__Exercise instructions__
A. In the text on dermatology documentation, how many patients might a busy dermatologist see in a single day?
B. Summarize the text on dermatology documentation in two sentences.

__Text section__
---

The Unique Documentation Demands of Dermatology
Dermatology is one of the highest-volume specialties in outpatient medicine. A busy dermatologist may see 40 to 60 patients in a single day, spanning everything from routine acne management to complex autoimmune skin conditions, skin cancer surveillance, and cosmetic procedures. Each encounter requires precise, structured documentation.
What Dermatology Documentation Looks Like
A standard dermatology note includes chief complaint, history of present illness, dermatological review of systems, physical examination with lesion morphology (macule, papule, plaque, vesicle, pustule), distribution, size in centimeters, dermoscopy findings, assessment with ICD-10 codes, and plan.
A virtual scribe trained in dermatology learns the precise language of lesion description and can document examination findings in real time as the physician dictates them during the encounter.
Mohs Surgery Documentation
Mohs micrographic surgery requires particularly detailed documentation: the number of stages, the anatomical layers involved, defect size, reconstruction method, and pathology findings. A scribe familiar with Mohs procedures can document each stage in real time, reducing post-procedure charting time significantly.
Cosmetic Dermatology Consultations
Cosmetic consultations for Botox, fillers, laser treatments, and chemical peels require consent documentation, pre-treatment photography notes, and detailed treatment plans. A scribe can prepare these documents during the consultation, freeing the physician to focus entirely on the patient interaction.
The ROI of Dermatology Scribes
A dermatologist seeing 45 patients per day and spending 8 minutes per note is investing six hours in documentation daily. With a scribe, that time drops to 30 to 60 minutes of review. At an average dermatology visit value of $200 to $400, adding even two additional patients per day generates $400 to $800 in daily revenue.

---

__Given records__
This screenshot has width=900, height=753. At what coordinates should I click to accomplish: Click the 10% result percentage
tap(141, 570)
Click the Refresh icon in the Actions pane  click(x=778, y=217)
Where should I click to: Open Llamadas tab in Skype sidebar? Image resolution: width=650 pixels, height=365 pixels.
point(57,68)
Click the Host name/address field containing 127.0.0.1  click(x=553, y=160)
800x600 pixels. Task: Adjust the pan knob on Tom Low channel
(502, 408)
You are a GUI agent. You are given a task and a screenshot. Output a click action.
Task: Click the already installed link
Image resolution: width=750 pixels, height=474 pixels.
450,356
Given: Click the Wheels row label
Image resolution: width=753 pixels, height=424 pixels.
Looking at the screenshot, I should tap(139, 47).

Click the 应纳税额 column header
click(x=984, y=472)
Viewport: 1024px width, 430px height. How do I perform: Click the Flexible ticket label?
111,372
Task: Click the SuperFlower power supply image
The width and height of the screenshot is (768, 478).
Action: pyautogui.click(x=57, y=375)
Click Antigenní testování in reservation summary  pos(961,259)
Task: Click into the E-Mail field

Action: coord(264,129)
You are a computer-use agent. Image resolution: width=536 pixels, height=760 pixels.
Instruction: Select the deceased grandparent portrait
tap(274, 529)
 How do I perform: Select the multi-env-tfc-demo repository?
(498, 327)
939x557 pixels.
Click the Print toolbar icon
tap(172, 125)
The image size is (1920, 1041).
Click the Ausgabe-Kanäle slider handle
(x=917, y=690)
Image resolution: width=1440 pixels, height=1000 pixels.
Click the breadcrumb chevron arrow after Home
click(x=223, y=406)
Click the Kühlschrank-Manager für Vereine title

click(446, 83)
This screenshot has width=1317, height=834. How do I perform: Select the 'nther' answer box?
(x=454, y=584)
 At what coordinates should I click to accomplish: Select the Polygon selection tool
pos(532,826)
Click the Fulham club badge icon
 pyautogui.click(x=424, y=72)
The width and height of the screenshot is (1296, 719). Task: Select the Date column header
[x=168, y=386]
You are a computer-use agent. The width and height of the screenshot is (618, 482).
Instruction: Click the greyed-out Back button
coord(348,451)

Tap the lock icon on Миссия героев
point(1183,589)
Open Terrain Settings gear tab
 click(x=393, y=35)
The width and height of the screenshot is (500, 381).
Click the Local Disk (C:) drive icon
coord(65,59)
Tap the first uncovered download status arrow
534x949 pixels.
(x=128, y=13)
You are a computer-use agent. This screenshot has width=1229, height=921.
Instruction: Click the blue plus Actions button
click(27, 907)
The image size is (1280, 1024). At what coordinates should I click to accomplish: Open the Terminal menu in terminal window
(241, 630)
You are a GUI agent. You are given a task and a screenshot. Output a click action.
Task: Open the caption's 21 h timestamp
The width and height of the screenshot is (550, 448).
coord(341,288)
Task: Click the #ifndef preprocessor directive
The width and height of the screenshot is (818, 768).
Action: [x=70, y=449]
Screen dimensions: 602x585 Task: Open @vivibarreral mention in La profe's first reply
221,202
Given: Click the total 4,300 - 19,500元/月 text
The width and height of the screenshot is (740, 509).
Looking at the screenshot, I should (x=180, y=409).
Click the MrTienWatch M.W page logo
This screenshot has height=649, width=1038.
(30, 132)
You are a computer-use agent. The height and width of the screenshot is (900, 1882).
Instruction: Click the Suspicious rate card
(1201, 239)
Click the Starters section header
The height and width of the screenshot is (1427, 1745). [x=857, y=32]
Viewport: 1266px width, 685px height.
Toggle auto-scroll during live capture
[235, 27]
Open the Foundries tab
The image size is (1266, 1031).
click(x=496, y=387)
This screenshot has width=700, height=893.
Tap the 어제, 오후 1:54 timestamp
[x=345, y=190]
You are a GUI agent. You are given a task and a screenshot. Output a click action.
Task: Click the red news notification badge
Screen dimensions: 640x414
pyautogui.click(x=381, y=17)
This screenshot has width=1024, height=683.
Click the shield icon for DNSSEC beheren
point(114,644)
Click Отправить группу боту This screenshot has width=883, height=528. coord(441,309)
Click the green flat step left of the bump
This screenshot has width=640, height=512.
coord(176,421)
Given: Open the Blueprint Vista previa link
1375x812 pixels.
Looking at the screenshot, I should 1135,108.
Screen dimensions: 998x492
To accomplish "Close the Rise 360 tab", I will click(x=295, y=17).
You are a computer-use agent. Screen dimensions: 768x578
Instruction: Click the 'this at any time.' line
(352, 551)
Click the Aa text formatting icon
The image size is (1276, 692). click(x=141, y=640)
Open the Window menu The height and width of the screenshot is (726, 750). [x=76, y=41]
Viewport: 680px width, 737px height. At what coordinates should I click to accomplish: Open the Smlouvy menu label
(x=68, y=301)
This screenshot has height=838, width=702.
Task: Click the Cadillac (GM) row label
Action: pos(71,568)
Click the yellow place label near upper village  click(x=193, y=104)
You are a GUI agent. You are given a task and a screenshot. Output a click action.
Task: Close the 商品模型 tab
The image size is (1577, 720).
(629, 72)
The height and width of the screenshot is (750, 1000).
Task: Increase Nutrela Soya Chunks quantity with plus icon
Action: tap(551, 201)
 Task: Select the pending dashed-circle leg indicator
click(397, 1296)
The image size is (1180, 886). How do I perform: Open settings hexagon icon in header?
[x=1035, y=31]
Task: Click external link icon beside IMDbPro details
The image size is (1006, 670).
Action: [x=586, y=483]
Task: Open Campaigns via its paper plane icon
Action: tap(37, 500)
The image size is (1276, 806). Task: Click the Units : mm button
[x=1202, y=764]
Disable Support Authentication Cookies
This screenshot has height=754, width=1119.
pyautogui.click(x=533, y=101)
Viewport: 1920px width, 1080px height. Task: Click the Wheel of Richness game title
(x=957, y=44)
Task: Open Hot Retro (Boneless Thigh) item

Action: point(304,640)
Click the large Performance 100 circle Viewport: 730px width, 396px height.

---

__Answers per task__
A. 40 to 60 patients.

B. Dermatology is a high-volume specialty in which every encounter, from standard notes to Mohs surgery and cosmetic consultations, requires precise, structured documentation that a scribe trained in the field can prepare in real time. With a scribe, a dermatologist who spends six hours a day on documentation needs only 30 to 60 minutes of review, and even two additional patients per day would generate $400 to $800 in daily revenue.